Toyota is now warning that if there isn’t imminent international investment, that China will also dominate the supply chain, exports and energy generation in the hydrogen economy as well. It feels like me reaching a historic point of no return.
Skincare you can wear: China’s sunwear boom | Jing Daily – A jacket with a wide-brim hood and built-in face shield. Leggings infused with hyaluronic acid to hydrate while shielding skin from the sun. Face masks with chin-to-temple coverage. Ice-cooling gloves designed to drop skin temperature. In China, UV protection apparel isn’t just functional — it’s fashionable, dermatological, and high-tech. Once a niche category for hikers or extreme sports enthusiasts, China’s sunwear market has exploded into a $13 billion category blending climate adaptation, anti-aging culture, and the outdoor lifestyle wave. While other apparel segments slow, the sunwear sector is projected to reach nearly 95.8 billion RMB ($13.5 billion) by 2026 expanding at a CAGR of 9%, according to iResearch.

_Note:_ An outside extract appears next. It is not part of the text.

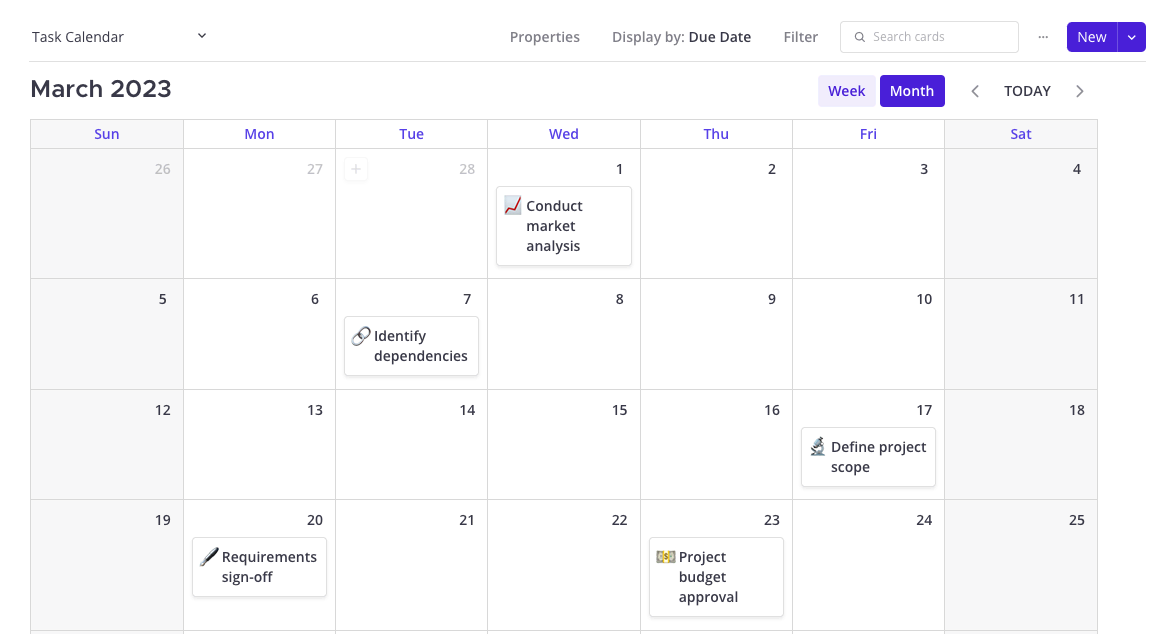
Task: Open the New button dropdown arrow
Action: pos(1131,37)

MACAU DAILY TIMES 澳門每日時報Beware of Li Kashing’s supersized value trap – But as the initial excitement starts to fade, investors are growing nervous, wary of a billionaire family that has a poor track record on shareholders’ returns. The Li clan takes pride in the myriad of businesses and markets it operates in. But what kind of value-add can a diversified conglomerate offer when globalization is out of favor and geopolitical risks are on the rise? CK’s de-rating has accelerated since Trump’s first term, with the stock trading at just 35% of its book value even after the recent share bump. The complex business dealings have made enterprise valuation an impossible task. In a sign of deep capital market skepticism, CK seems to have trouble monetizing its assets. Its health and beauty subsidiary A.S. Watson is still privately-held, a decade after postponing an ambitious $6 billion dual listing in Hong Kong and London. Softer consumer sentiment in China, once a growth market, has become a drag. Last summer, CK Infrastructure did a secondary listing in the UK, hoping to widen its investor base. – Rare direct criticism of CK Hutchison’s conglomerate discount.

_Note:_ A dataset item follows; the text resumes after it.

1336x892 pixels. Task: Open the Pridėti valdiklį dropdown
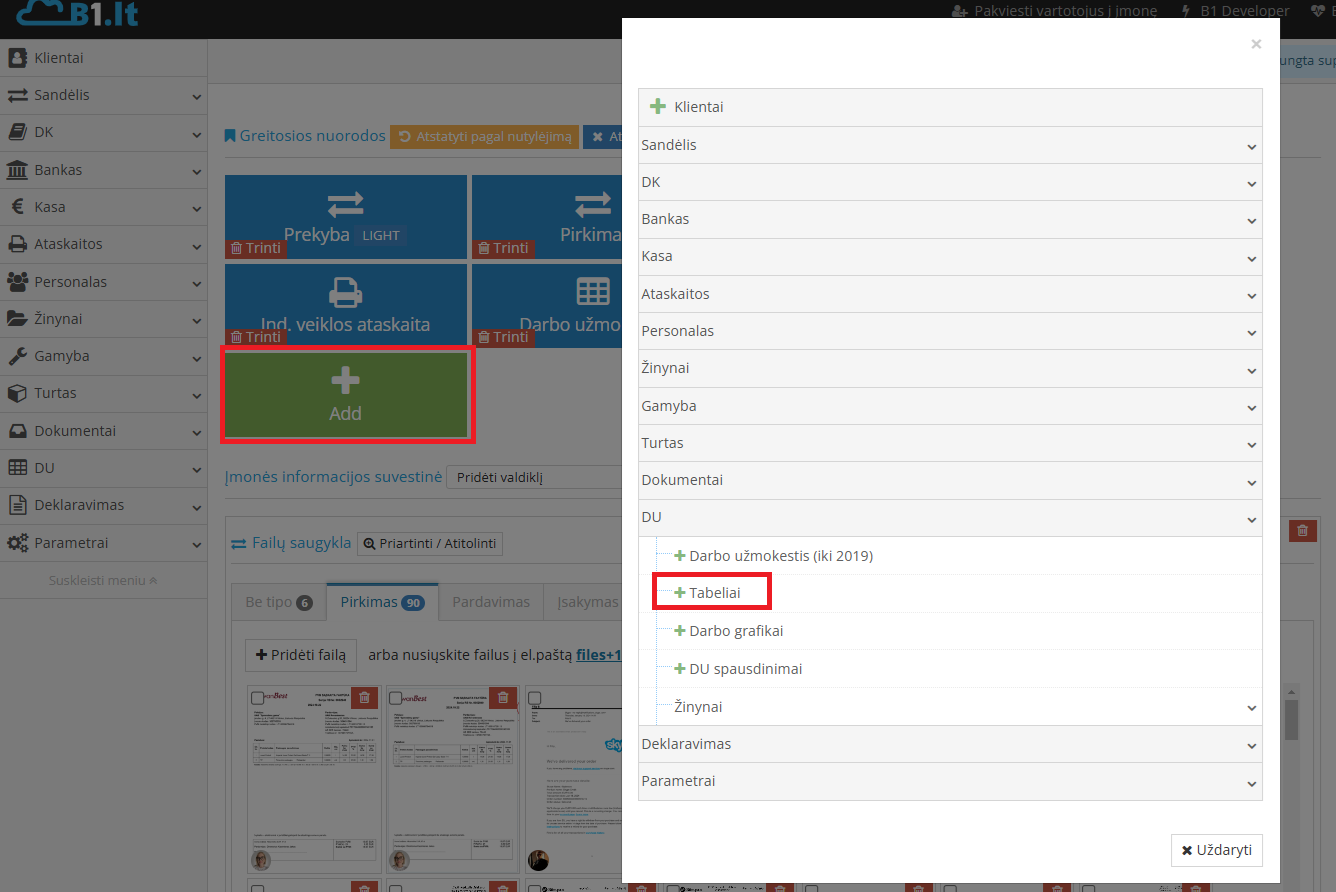pos(534,478)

Ghost in the Shell’s Creator Wants to Revisit the Anime, But There’s One Problem – Production I.G’s CEO Mitsuhisa Ishikawa—who produced both Ghost in the Shell films—spoke at the event. Ishikawa revealed a key obstacle preventing a third film: finances. He explained that Innocence had an enormous budget, estimated at around 2 billion yen (approximately $13 million), with profits reaching a similar figure. However, the film was planned with a ten-year financial recovery period, and even after 20 years, it has yet to break even.

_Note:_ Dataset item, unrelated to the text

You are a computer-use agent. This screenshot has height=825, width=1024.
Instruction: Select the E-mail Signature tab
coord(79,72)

‘Gucci’s 25% sales collapse should shock no one’ | Jing Daily – “Gucci is so boring now.” “They’ve lost all their confidence.” “It feels desperate — just influencers and celebrities.” Comparing Gucci’s bold, visionary eras under Tom Ford and Alessandro Michele and today’s safe, uninspired iteration reveals a stark contrast. That classroom moment reflected a broader truth: Gucci’s Q1 2025 is not a temporary dip. It’s the result of a deeper structural identity crisis — arguably one of the worst brand resets in recent luxury history.